Fr Adur, who escaped from Argentina after spending 40 days in hiding from Right-wing pars-police, also said that Catholic trade unionists should be active in encouraging their unions to take action against the Argentinian military government, and support the right of Argentinians to form trade unions.
"All active trade unionists are in prison and union activity is banned in Argentina," he said. "Although a total arms and trade embargo is not practical, Catholic trade unionists could do a lot to help their fellow workers in Argentina.
"When the dockworkers in Buenos Aires went on strike it weakened the Government considerably, and such action taken internationally would have a great effect on the government." Fr Adur an Assumptionist whose parish was a working-class district west of Buenos Aires, was advised by his superiors to leave the country when members of the ''Triple A", a Rightwing military group believed to work with the approval of the government, came to his house to arrest him.
Although Fr Adur was not at home at the time, two seminarians from the house were taken away and their whereabouts are still unknown.

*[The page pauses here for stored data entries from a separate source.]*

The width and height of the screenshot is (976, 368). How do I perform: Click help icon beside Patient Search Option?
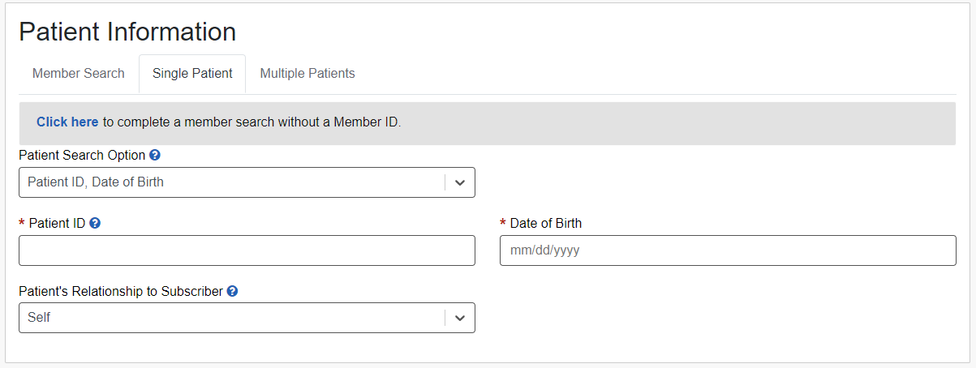155,155
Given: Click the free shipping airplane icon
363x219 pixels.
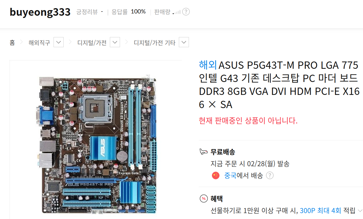Looking at the screenshot, I should [204, 152].
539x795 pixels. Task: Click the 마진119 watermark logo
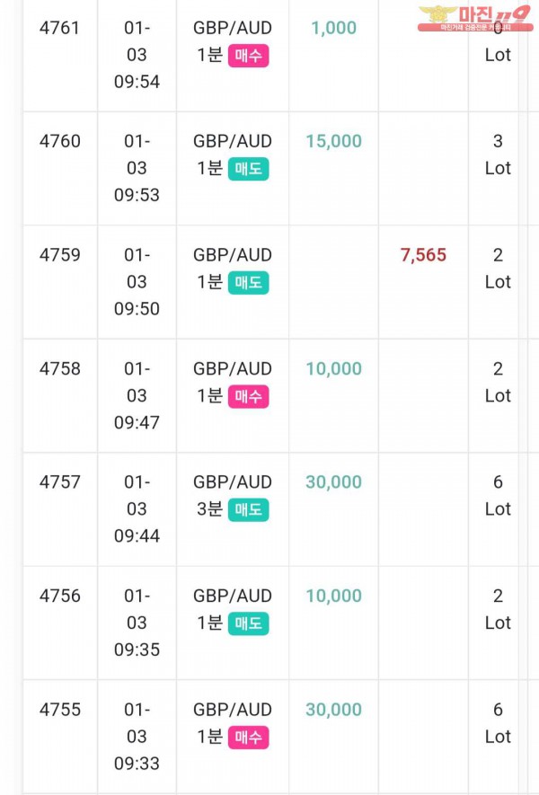pos(475,18)
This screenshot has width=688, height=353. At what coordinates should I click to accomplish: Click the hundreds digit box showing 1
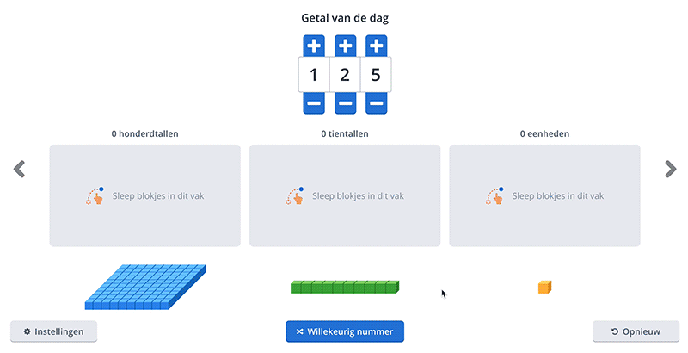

"Any priest working with the working class and the poor in Argentina is likely to be persecuted in this way," said Fr Adur. "There are also countless
numbers of ordinary citizens who disappear or are imprisoned."
Fr Adur believes that the Church has a vital role to play in Argentina. "The Church is the only institution that can defend human rights and denounce torture," he said: "It is in situations which have reached the limit of human endurance that the Church can offer a word of hope for men.
"From a religious and spiritual point of view all the blood that has been shed cannot be in vain, and from a political point of view resistance is growing to a government which has lost credibility and prestige in the eyes of the people."
Although Fr Adur acknowledges that there is some division between the Argentinian hierarchy and those priests working in poor areas, he does not see the split as fundamental.
"But those who have given their lives working with the poor, and the new man who will be born through the struggle for liberation, will have a much greater sense of community. They will be men who wish to live and work in community."
Fr Adur is at present working in Paris, where he is preparing a thesis on "The Spirituality of Liberation," which he hopes to publish in October. He is also working for the 6,000 Argentinian community in Paris.